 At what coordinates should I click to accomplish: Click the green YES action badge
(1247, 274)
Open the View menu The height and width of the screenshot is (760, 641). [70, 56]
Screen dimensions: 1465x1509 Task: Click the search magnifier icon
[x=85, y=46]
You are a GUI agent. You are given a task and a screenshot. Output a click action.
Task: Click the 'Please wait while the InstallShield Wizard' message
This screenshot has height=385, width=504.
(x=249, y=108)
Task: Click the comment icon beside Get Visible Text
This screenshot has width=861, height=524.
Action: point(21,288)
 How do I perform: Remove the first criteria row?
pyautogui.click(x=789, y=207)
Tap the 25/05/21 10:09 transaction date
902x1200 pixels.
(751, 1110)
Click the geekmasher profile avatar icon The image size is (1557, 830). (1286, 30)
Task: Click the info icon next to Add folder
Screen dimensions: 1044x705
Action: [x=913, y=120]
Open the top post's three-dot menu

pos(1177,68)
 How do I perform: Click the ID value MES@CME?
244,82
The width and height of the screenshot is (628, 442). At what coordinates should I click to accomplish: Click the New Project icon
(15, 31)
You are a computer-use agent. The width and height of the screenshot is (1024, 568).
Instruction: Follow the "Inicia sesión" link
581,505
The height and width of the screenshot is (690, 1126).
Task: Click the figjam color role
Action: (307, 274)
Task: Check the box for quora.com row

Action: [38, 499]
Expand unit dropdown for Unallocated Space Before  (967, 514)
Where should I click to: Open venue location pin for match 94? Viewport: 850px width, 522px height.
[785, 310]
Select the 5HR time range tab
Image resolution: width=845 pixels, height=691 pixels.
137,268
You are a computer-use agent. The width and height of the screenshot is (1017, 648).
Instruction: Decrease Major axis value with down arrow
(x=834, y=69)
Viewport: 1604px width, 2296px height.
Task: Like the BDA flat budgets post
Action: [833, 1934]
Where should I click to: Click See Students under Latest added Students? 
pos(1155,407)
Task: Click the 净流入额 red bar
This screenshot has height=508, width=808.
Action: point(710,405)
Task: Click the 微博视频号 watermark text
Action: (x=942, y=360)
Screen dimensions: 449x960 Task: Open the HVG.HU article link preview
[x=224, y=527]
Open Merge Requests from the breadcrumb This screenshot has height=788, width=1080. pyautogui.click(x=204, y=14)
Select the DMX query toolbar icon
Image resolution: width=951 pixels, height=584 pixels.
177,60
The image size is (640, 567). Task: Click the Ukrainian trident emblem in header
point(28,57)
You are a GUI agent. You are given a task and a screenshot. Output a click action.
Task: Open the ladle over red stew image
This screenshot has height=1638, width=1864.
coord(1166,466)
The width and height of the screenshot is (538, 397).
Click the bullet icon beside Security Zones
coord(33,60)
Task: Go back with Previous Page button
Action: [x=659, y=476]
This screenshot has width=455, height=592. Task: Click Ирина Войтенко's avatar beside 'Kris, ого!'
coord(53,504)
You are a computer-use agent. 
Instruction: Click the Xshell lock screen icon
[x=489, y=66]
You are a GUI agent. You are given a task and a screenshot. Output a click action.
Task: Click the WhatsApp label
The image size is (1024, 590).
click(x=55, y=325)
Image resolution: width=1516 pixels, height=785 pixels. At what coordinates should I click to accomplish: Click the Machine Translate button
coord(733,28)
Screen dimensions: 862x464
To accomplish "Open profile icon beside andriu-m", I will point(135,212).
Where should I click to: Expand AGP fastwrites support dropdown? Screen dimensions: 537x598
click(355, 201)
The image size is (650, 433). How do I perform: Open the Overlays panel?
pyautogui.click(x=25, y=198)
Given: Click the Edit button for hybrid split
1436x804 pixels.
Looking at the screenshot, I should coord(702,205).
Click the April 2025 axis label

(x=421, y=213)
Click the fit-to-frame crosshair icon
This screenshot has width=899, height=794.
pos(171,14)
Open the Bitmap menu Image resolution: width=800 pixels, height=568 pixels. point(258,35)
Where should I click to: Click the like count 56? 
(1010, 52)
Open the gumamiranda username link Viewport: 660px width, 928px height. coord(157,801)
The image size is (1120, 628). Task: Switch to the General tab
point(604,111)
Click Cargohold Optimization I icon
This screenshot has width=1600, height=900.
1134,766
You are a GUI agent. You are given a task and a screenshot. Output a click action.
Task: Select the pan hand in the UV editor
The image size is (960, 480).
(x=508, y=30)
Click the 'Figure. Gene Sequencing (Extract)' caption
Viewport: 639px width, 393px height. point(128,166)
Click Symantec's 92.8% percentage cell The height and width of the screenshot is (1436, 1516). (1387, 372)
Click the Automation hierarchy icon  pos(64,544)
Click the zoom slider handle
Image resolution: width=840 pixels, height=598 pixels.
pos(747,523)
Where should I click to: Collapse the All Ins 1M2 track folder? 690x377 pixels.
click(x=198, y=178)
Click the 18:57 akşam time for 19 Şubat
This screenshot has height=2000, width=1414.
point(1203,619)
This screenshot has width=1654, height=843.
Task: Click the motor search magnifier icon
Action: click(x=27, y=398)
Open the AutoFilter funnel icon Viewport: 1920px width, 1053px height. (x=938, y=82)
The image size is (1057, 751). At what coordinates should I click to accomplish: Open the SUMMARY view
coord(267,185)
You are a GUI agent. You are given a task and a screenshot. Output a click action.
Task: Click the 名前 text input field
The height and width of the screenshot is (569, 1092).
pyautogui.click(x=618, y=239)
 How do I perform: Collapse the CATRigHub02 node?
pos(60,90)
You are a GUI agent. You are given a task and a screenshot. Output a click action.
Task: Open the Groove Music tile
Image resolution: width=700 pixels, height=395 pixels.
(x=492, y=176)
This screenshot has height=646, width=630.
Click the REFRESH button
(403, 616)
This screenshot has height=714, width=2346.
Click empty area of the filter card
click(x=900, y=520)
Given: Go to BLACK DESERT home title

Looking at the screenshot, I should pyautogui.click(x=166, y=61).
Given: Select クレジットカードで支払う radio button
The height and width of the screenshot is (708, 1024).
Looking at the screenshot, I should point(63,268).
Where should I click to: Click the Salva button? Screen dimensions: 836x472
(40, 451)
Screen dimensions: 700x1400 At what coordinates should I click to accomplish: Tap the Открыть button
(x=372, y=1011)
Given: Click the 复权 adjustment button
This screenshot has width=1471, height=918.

Instructions to follow:
Check each line of the data above for the word "computer" and copy the ones where it is found.

Response for this exercise:
You are a computer-use agent. The width and height of the screenshot is (1024, 568).
You are a computer-use agent. The width and height of the screenshot is (1017, 648).
You are a computer-use agent. 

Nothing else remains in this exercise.